Day 13 – Khujand to Fergana, Uzbekistan
This morning we will visit the Panjshanbe Market, one of the largest covered markets in Central Asia, before continuing on to the border. We will cross back into Uzbekistan and drive to Fergana.
Meals – B, D

Day 14 – Fergana
Margilan Kumtepa Bazaar is a time capsule full of weathered Uzbek men in traditional clothing gossiping over endless pots of tea. Rows of handmade khanatlas and adras silk, available from just 5000S per metre, are both the shopping and the visual highlight. It’s probably the most interesting bazaar in the country.

One of the highlights of the Fergana valley is Yodgorlik silk factory. English-language guides will walk you through traditional methods of silk production from steaming and unravelling the cocoons to the tie-dyeing and weaving of the dazzling khanatlas (hand-woven silk) fabrics for which Margilon is famous. You will have time in their extensive shop to buy some locally made fabrics.

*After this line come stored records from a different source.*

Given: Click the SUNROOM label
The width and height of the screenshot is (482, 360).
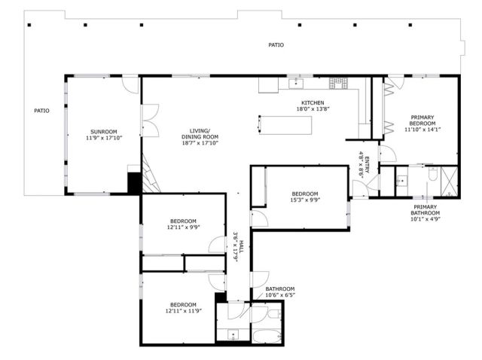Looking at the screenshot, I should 103,132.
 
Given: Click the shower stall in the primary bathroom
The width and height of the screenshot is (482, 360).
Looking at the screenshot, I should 449,182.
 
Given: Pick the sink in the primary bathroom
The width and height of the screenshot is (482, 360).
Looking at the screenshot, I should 401,181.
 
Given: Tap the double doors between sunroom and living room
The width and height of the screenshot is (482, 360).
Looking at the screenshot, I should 150,121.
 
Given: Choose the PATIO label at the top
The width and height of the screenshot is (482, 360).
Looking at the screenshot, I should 276,45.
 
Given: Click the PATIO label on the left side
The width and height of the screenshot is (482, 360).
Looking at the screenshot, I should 42,111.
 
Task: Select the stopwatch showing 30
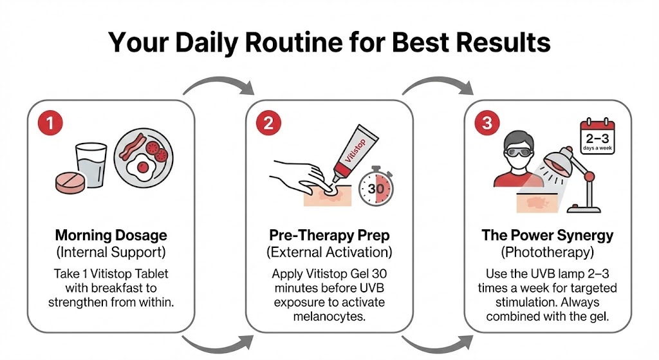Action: pyautogui.click(x=377, y=188)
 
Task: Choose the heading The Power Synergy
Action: pyautogui.click(x=547, y=235)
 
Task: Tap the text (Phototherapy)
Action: pyautogui.click(x=547, y=251)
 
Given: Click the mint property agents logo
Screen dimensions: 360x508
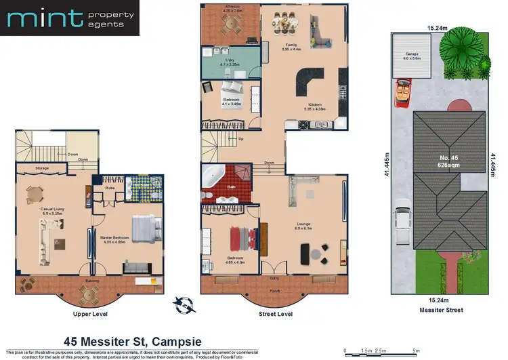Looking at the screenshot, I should [70, 18].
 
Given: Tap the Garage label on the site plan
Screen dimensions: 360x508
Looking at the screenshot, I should [411, 54].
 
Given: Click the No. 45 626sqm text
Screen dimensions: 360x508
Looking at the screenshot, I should [444, 161].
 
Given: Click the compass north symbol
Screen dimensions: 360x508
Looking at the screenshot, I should [179, 302].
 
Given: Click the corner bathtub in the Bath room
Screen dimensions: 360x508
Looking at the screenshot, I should [215, 174].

Dinner at the silk workshop.
Meals – B, D

Day 15 – Fergana
This morning we will visit the Kokand Khudayarkhan Palace, the home of the last ruler of Kokand. The magnificent palace complex, built in 1871, is a staggering grandeur. The building facade literally dazzles visitors with its variegated colors and rich ornaments: geometric designs, arabesques, floral motifs - all made from ceramic tiles.

Then we will drive the short distance to Rishtan, known as a town of artists. It is believed that the place has been the centre of ceramics production for a continuous period of over 1000 years! Over the centuries the master craftsmen from Rishtan developed their own unique style. Hand-painted colourful ceramics feature turquoise and blue and their various shades. The craftsmen create finely painted patterns using very thin brushes.

Lunch today will be with a local farming family in their home. Three generations of the family live on the property, raising livestock and growing apricots. Their hospitality and enthusiasm will be typical of the Uzbeks.

Dinner on your own this evening.
Meals – B, L

Day 16 – Fergana to Tashkent
This morning you will travel by bus through the valley from Fergana to Tashkent. You will arrive mid-afternoon.
Meals – B, D

Day 17 – Tashkent
Today is free for some last minute shopping, a visit to one of the many museums, or just enjoying the Tashkent spring.

Tonight enjoy an Uzbek feast at your final dinner to say farewell to your travel companions
Meals – B, D

Day 18 - Depart
Transfer to the airport this morning for your return flight to Canada.

...OR take an optional extension in Istanbul for three days.